GIVEN RECORDS:
****************

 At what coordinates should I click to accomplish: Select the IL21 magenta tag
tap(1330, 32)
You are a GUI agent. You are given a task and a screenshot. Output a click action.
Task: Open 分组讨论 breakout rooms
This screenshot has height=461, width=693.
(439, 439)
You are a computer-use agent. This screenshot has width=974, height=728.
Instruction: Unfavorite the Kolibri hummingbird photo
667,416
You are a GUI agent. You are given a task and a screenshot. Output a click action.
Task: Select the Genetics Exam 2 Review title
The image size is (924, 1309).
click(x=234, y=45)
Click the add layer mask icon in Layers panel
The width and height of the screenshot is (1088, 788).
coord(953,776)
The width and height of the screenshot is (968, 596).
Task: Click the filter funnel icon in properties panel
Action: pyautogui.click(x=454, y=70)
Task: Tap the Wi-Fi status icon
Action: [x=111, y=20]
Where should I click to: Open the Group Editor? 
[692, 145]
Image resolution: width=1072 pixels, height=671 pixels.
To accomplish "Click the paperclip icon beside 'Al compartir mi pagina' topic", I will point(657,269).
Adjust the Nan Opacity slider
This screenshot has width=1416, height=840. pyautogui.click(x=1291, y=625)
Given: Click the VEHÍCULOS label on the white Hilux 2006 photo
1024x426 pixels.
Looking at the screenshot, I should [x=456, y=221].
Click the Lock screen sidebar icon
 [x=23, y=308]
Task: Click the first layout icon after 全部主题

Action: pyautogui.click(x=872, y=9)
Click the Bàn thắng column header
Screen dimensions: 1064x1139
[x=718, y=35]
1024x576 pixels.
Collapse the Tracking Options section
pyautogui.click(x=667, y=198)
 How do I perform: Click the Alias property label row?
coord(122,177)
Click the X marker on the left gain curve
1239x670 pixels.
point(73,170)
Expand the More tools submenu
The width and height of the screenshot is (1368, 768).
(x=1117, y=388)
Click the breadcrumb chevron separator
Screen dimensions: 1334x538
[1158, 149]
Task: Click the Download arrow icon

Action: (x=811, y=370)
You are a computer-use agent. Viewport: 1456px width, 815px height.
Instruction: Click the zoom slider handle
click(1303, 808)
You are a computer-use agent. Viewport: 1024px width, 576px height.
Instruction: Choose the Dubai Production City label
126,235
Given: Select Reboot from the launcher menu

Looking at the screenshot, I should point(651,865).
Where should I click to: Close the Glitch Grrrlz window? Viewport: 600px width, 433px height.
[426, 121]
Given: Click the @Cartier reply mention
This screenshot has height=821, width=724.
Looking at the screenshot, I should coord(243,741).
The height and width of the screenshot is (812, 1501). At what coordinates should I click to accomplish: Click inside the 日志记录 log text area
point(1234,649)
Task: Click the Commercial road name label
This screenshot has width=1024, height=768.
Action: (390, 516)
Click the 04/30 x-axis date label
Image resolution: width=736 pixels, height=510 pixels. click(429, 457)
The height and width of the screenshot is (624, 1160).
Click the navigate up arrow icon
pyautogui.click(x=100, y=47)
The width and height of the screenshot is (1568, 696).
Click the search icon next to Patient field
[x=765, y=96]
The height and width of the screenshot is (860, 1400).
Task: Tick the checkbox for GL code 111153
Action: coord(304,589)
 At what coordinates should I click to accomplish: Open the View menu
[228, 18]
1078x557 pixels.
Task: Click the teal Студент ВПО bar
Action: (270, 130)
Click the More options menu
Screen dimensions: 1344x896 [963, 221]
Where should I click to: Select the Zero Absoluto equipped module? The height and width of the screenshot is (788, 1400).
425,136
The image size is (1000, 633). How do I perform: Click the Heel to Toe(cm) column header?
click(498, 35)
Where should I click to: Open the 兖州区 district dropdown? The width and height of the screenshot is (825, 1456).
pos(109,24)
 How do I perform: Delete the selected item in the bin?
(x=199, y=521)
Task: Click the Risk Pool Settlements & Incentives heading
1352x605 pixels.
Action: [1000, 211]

****************

EXERCISE PROMPT: Only the lines above from the one with "This screenshot has height=461, width=693." through the one with "Click the add layer mask icon in Layers panel" should be duplicated, character for character.

EXERCISE OUTPUT:
This screenshot has height=461, width=693.
(439, 439)
You are a computer-use agent. This screenshot has width=974, height=728.
Instruction: Unfavorite the Kolibri hummingbird photo
667,416
You are a GUI agent. You are given a task and a screenshot. Output a click action.
Task: Select the Genetics Exam 2 Review title
The image size is (924, 1309).
click(x=234, y=45)
Click the add layer mask icon in Layers panel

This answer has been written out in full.